POV-Ray : Newsgroups : povray.off-topic : Pointless but satisfying : Re: Pointless but satisfying Server Time
5 Sep 2024 19:27:55 EDT (-0400)
  Re: Pointless but satisfying  
From: Darren New
Date: 21 Jul 2009 11:46:15
Message: <4a65e2c7$1@news.povray.org>
Invisible wrote:
> I think perhaps the best thing would be to perform this transformation 
> first, and only then attempt to do the actual parsing. The explicitly 
> delimited stuff looks a damn site easier to parse.

They're isomorphic. They are, by definition, exactly as easy to parse. :-)

But yes, the fact that you can go back and forth is one way to know it's not 
"context sensitive".  "Context sensitive" means something like "assignment 
means something different if it's in the 'else' part of the 'if' instead of 
the 'then' part."  Sort of like the difference between lexical scoping and 
textual scoping.

> Of course, the fun part is now trying to relate the location of any 
> parse errors back to the original source code. Indeed, with everything 
> I've done so far, it seems that making it *work* is relatively easy, but 
> making it give useful error messages if the user makes a mistake is 
> drastically harder.

Embed non-Haskell codes for line numbers.

[@1] foo x = [@2] case x of [@3] {1 -> "one"; [@4] 2 -> "two";
    [@5] 3 -> "three"}

> The only significant point is that this prevents you writing a 
> stand-alone Haskell parser; it can't be done. You can't parse Haskell 
> without comprehending it.

Depends what you mean by "parse" and "comprehend", but yes, I know what you 
mean.
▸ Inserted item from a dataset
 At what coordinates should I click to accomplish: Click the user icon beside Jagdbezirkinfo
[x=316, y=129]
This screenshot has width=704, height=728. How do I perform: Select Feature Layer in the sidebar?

You can parse tokens, and you can only build a parse tree if you have 
the definitions. But that's true of almost any language; it's certainly true 
of any language where you'd talk about a parse tree. It's just that most of 
those languages have hard-coded operators, precedences, etc. They're just in 
a table in the compiler instead of in the source code.

You need to parse it into a map from symbol to definition, then figure out 
what order to parse the definitions in, yes?

-- 
   Darren New, San Diego CA, USA (PST)
   "We'd like you to back-port all the changes in 2.0
    back to version 1.0."
   "We've done that already. We call it 2.0."